The DAAD is the world's largest funding organisation for the international exchange of students and scholars. Since it was founded in 1925, around 2.8 million scholars in Germany and abroad have received DAAD funding. Its budget is primarily derived from the German Federal Foreign Office, but also from other German ministries, the European Union and a number of enterprises, organisations and foreign governments.
In 2021, the DAAD funded more than 134,900 German and international scholars worldwide.

== Programs ==

=== The DAAD Alumni Association's Prize for Excellence in International Exchange ===

The DAAD Alumni Association's Prize for Excellence in International Exchange is awarded to recognize individuals who have made extraordinary contributions toward bringing peoples, cultures, or nations to greater understanding of others. The 2023 recipient of the award is John Torpey,
Presidential Professor of Sociology and History at the CUNY Graduate Center, Director of its Ralph Bunche Institute. and Director of its European Union Studies Center

===RISE Fellowships===

The DAAD Alumni Association USA collects donations in order to fund a number of RISE Fellowships for study in Germany.

== Current Leadership ==

Mechthild Schmidt Feist, Clinical Professor at New York University, School of Professional Studies, is the 2023 President of the DAAD Alumni Association USA.

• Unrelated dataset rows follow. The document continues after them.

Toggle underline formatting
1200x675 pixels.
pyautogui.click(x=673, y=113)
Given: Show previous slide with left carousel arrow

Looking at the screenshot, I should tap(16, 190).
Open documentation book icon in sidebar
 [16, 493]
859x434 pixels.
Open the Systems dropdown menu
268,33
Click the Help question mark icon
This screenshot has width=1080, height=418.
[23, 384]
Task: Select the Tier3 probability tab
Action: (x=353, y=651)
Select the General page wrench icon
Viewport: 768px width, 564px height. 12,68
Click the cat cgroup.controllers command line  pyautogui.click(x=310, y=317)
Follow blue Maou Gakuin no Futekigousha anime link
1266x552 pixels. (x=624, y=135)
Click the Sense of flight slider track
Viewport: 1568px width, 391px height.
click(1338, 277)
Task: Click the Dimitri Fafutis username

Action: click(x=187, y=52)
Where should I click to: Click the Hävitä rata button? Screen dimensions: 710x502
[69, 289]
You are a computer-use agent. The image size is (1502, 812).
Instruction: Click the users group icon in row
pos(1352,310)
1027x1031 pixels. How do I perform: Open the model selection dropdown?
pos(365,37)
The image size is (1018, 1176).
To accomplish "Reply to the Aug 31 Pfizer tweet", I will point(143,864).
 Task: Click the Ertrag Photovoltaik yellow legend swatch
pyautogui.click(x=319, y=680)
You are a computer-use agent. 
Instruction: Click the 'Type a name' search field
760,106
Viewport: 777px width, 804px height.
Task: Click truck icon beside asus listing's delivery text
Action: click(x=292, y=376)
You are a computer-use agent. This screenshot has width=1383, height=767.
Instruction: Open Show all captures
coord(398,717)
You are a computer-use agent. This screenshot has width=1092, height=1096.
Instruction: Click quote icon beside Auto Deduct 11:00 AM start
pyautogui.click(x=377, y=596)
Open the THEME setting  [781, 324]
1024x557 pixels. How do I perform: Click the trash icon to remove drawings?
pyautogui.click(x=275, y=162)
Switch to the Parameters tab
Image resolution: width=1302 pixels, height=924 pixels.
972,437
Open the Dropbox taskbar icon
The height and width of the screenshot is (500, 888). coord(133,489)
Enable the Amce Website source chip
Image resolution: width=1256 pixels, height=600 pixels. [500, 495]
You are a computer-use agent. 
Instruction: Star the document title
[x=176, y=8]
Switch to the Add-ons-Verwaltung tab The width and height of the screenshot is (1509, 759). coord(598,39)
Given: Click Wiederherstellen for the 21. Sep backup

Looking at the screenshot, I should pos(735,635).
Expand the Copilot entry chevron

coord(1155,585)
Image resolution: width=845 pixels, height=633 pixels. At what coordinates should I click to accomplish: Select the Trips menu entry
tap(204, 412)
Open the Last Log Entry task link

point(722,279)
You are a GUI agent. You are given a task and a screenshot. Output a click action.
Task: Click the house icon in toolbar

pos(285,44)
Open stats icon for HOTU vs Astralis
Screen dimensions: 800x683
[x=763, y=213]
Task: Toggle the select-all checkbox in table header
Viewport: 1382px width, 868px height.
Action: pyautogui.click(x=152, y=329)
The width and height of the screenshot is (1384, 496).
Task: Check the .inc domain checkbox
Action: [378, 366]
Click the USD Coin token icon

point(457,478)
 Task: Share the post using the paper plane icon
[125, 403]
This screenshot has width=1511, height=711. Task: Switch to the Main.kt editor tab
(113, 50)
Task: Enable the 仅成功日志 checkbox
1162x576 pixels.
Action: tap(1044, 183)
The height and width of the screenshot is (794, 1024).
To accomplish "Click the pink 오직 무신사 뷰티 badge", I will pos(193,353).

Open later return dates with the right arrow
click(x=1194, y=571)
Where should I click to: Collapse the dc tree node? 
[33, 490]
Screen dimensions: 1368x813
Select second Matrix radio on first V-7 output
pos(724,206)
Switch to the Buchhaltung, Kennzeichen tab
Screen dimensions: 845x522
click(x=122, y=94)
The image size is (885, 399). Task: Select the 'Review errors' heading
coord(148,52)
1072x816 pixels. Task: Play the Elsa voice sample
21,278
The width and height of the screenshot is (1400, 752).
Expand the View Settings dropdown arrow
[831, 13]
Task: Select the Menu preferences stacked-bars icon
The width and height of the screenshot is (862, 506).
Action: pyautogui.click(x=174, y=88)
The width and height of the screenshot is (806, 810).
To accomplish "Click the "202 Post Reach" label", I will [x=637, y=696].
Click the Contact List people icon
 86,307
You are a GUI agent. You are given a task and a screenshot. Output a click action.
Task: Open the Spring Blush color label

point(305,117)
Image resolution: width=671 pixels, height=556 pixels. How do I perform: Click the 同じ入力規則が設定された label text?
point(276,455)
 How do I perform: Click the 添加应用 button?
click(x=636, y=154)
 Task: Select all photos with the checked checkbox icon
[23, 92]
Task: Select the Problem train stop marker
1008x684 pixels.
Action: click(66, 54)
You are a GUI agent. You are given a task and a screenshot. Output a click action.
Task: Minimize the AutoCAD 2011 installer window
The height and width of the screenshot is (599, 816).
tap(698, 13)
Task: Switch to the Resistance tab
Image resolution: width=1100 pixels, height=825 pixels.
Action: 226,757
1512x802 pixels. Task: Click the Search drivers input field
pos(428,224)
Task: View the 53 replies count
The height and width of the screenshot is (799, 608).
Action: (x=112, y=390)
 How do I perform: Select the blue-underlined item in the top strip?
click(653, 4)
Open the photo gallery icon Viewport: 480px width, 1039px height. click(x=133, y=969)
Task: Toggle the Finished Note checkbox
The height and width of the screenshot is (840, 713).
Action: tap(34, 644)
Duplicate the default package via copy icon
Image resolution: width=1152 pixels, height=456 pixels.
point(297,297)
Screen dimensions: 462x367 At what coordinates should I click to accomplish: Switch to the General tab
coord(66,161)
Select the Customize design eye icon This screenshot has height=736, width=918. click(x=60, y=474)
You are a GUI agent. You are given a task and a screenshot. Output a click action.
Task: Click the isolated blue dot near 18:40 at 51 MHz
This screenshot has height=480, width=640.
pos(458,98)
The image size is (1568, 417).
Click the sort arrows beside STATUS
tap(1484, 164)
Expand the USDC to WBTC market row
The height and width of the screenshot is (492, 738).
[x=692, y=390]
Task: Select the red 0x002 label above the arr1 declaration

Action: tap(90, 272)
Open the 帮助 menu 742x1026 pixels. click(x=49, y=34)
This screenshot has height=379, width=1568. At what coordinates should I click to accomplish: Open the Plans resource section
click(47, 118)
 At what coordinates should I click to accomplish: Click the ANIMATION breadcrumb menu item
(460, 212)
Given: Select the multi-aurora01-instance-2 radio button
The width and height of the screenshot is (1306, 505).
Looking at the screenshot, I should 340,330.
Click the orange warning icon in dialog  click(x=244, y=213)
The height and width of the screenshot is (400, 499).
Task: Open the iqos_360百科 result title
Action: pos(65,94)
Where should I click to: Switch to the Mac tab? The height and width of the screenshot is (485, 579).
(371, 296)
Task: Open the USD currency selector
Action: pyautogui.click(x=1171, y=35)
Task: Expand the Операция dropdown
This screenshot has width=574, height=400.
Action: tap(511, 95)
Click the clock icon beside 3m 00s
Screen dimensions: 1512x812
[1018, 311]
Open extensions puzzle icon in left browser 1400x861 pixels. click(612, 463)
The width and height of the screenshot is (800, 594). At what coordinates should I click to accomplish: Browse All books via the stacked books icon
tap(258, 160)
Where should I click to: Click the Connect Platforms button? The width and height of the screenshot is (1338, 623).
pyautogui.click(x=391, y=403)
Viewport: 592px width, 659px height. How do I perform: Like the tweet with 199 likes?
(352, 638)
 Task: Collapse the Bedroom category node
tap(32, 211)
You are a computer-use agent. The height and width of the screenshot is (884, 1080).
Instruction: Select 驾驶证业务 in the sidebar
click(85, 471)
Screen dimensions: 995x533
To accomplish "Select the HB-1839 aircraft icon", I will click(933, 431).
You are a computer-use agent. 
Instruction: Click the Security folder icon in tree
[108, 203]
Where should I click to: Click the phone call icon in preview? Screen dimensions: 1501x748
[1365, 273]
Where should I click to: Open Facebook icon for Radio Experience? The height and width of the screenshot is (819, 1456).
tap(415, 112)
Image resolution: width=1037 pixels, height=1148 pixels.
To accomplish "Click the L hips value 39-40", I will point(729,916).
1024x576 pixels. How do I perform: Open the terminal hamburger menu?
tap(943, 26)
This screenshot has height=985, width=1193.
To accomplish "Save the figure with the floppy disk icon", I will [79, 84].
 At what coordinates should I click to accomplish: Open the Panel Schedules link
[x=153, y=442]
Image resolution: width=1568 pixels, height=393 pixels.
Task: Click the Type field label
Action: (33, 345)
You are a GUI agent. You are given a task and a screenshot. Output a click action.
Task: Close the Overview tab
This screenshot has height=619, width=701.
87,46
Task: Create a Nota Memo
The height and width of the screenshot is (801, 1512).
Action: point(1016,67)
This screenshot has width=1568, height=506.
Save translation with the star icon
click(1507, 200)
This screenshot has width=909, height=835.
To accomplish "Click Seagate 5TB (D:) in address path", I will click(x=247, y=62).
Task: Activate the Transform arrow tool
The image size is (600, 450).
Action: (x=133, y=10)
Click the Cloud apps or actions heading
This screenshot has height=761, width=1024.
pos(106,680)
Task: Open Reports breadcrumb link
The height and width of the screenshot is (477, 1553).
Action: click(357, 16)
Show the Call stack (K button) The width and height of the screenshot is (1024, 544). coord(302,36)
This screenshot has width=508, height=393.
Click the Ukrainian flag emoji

Manfred Philipp, Professor emeritus of Chemistry at Lehman College
and Professor emeritus of Biochemistry and Chemistry at the CUNY Graduate Center and 2018 President of the Fulbright Association, is the current Vice President. He was President of the Association in 2013–4.

Sigrid Berka, Professor of German; executive director, International Engineering Program at the University of Rhode Island, is chair of the Excellence Award Committee.

Erika Berroth, Associate Professor of German at Southwestern University, is co-Secretary.

Ingo Brachmann, Technical Manager for Project Analysis, Oversight, and Review at the National Nuclear Security Administration, is Treasurer.

Tina Frühauf, Adjunct Associate Professor at Columbia University and member of the doctoral faculty of the CUNY Graduate Center, is member of the Fundraising and Program Committees.

Erich Haratsch, 2019-2021 President of the Association, is chair of the Governance Committee.

Helena Kane Finn a visiting scholar at Columbia University's Institute for the Study of Human Rights was the 2022 President of the Association.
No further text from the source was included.